Lay out the data as a numbered list, leaving out any blank lines: begin at the line containing "You are a GUI" and stop after the line containing "The image size is (1677, 781).".

Records for this exercise:
-- -- --
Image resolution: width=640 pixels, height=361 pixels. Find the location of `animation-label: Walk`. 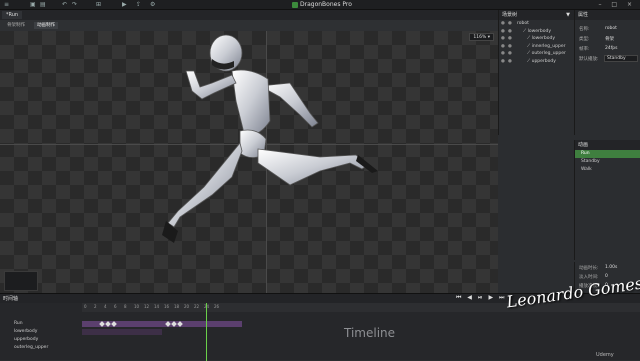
-- -- --
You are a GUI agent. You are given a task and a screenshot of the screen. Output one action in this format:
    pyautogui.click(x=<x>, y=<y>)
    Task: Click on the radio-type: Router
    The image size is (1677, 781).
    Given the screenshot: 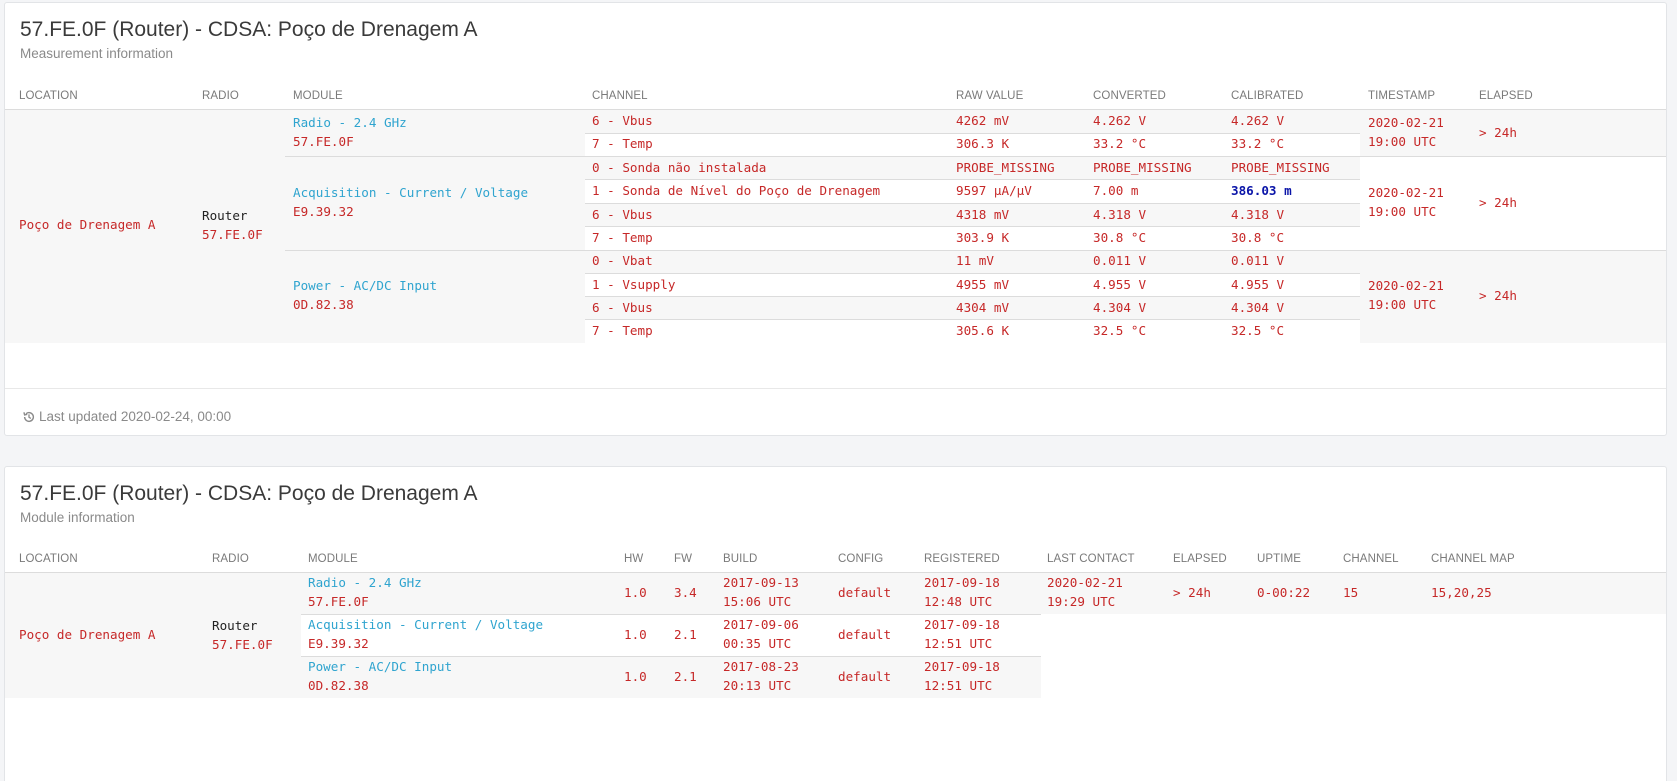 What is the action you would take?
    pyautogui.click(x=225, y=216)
-- -- --
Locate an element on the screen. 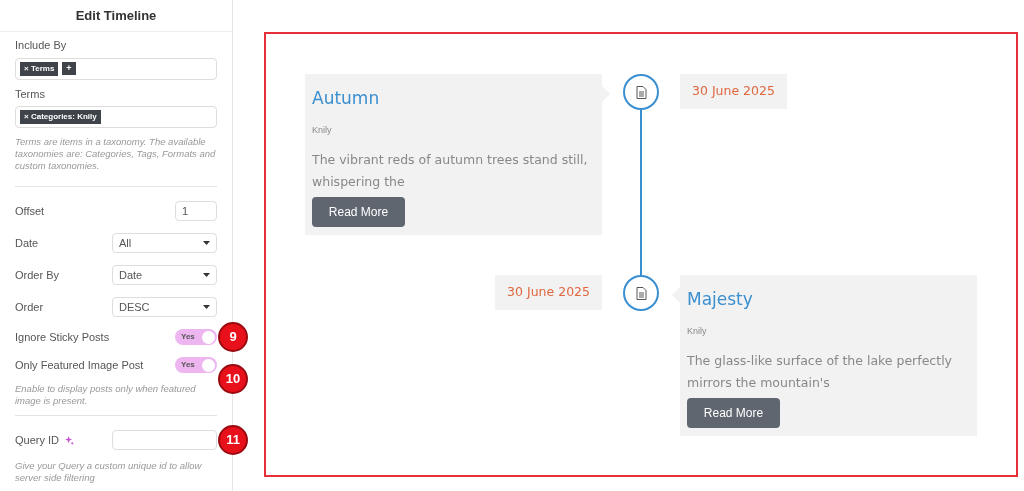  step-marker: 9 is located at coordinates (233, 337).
-- -- --
Task solution:
1. You are a GUI agent. You are given a task and a screenshot of the screen. Output one action in this format:
2.     pyautogui.click(x=<x>, y=<y>)
3.     Task: Click on the radio-type: Router
4.     The image size is (1677, 781).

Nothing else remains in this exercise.